San Diego Police used a Taser and pepper spray on a deaf man over a parking ticket on Aug. 21.
Tiara Arreloa, who works in a clothing store, told KGTV that the deaf man illegally parked in a loading zone to make a quick stop in her store to sell shoes.
“He couldn’t speak, so he was communicating via a legal pad we had. As he was writing something to ask us, he saw that he was going to get a ticket,” Arreloa recalled.
Arreloa said the man ran outside to talk to the female traffic enforcement officer who was giving him the ticket.
“Maybe because he could not speak and he was trying to communicate so he was making some muddled noises,” Arreloa told the news station. “So maybe she thought he was intoxicated.”
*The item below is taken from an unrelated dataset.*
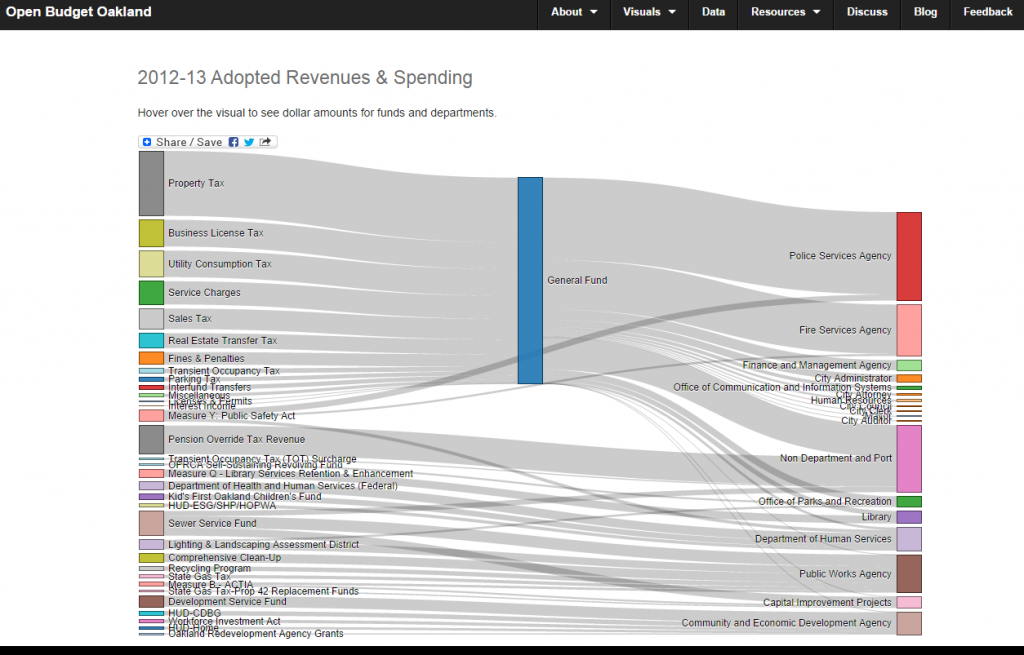The image size is (1024, 655).
Task: Expand the Resources dropdown menu
Action: coord(786,12)
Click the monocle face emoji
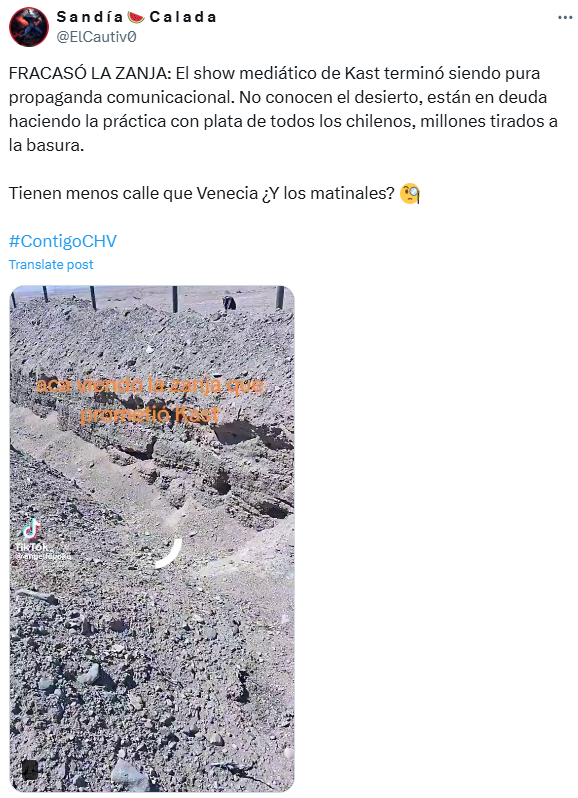 (410, 193)
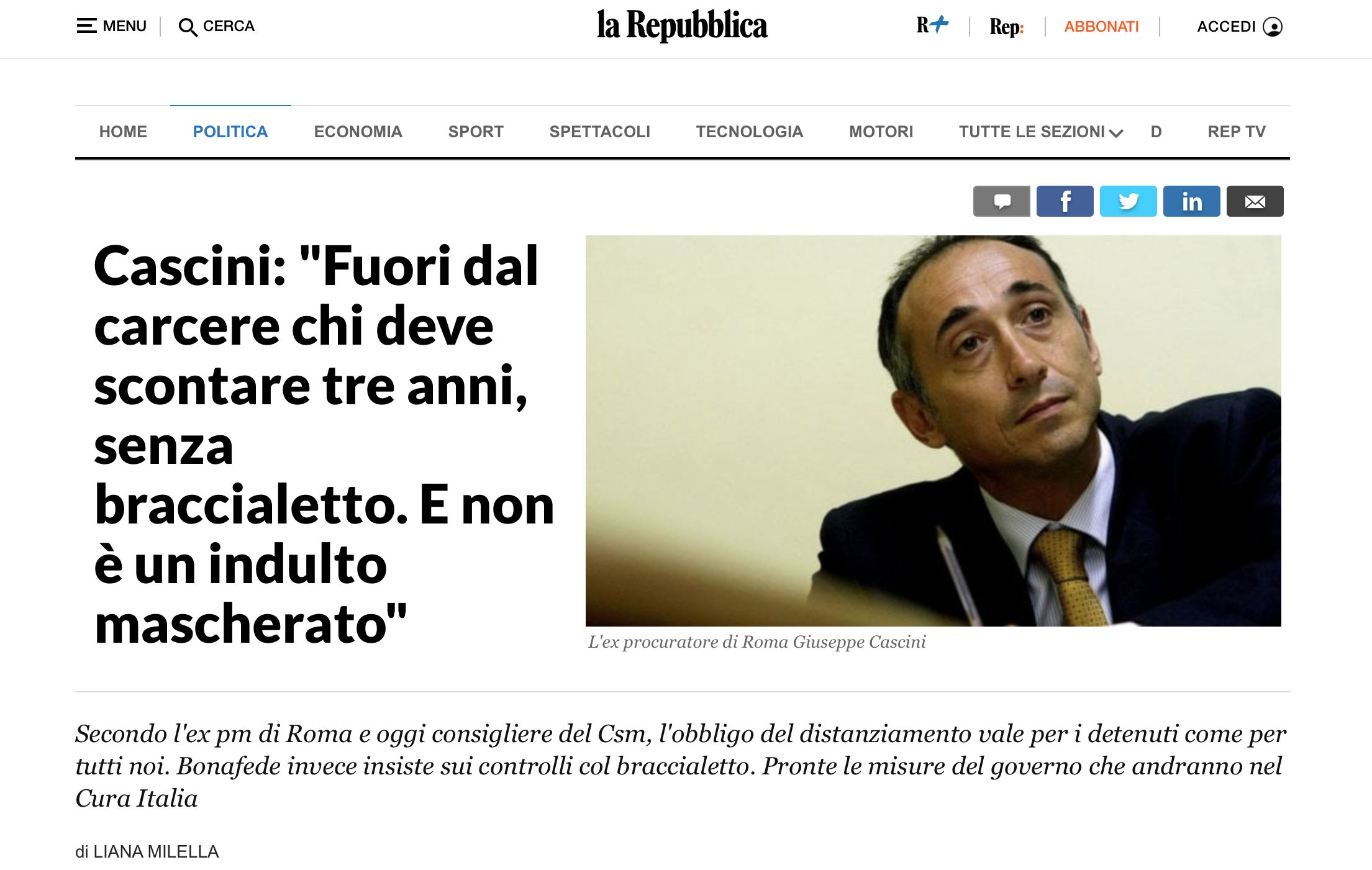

In about two minutes, the officer pepper-sprayed the deaf man in the face, according to Arreloa:
There were customers going in and everyone was really frightened. It got so bad, the water wasn’t helping, so we had to go to a restaurant and ask them for milk to neutralize the spice, the heat. Me and my co-workers were yelling “he is deaf! He is deaf!”
More police arrived on the scene, and used a taser on the deaf man.
“It ends up with three men on top of him,” Arreloa stated. “This poor man on the ground can’t even communicate, but they are forcing him down on the ground over a parking ticket.”
Paramedics came to the scene, and were able to communicate with the deaf man by using sign language.
According to the San Diego Police Department Police, a Taser was used on the deaf man whom they accused of slapping the arm of the traffic officer.
“He wasn’t touching her, his hands were just here. He was trying to talk to her, ” Arreloa countered.
Aline Smith, a spokeswoman with Deaf Community Services of San Diego, said:
The police really need some serious training and they need to learn how to become aware of the deaf community. They need to learn cultural norms of the deaf community and learn how to identify if a person is deaf or hearing. That way they know how to treat them when they are pulled over.
Doesn’t mean I would become aggressive, but maybe my facial expressions, just like people who can hear and can speak, they have different vocal tone. The deaf community has the same thing in their facial expression, so my face might have been frustrated or upset,” said Smith who added dealing with law enforcement can be especially intimidating.
Deaf people are afraid of the police. If police are behind me with the siren, oh, it’s extremely frightening for me. It’s important that people take the time and are patient in order to assess what’s really happening.